La ciberseguridad enfrenta un cambio significativo que obliga a repensar las antiguas convicciones. Los ataques de ransomware, que durante años fueron vistos como el principal indicativo de una violación de seguridad, han dejado de ser la principal preocupación. En su lugar, los ciberataques más sutiles y sofisticados están tomando protagonismo. Esta transformación ha sido señalada por la unidad de investigación de SILIKN, que revela un cambio de estrategia entre los ciberdelincuentes hacia métodos de infiltración prolongada, evitando ser detectados y abusando de identidades legítimas.
Este nuevo enfoque explica muchos de los incidentes que han afectado a organismos del gobierno mexicano en las primeras semanas de 2026, y se prevé que esta tendencia continúe a lo largo del año. A diferencia de los ataques que causan interrupciones inmediatas, la táctica actual busca una presencia encubierta en los sistemas. El objetivo ya no es generar alertas visibles, sino mantener un acceso prolongado a los entornos institucionales sin ser detectados.
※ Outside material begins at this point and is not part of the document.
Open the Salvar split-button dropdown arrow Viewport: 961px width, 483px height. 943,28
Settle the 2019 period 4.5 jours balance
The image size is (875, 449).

Recientes investigaciones indican que muchas de las intrusiones que parecían ser repentinas en realidad comenzaron meses antes, revelando que lo que se descubrió no fue el inicio de un ataque, sino las consecuencias de no haberlo identificado ni contenido a tiempo. La mayoría de las técnicas utilizadas por los atacantes se centran en evadir las medidas de seguridad y mantener el acceso oculto, lo que plantea un desafío considerable para las instituciones gubernamentales.
Un hallazgo alarmante es la eficacia del uso de credenciales legítimas, ya que ocho de cada diez ataques inician con cuentas válidas, ya sea por robo o reutilización de contraseñas. Aunque las operaciones de ransomware han disminuido en un 24.2 % en comparación con el año anterior, los expertos advierten que esto no significa un entorno más seguro, sino que se ha producido una evolución en las tácticas de los ciberdelincuentes.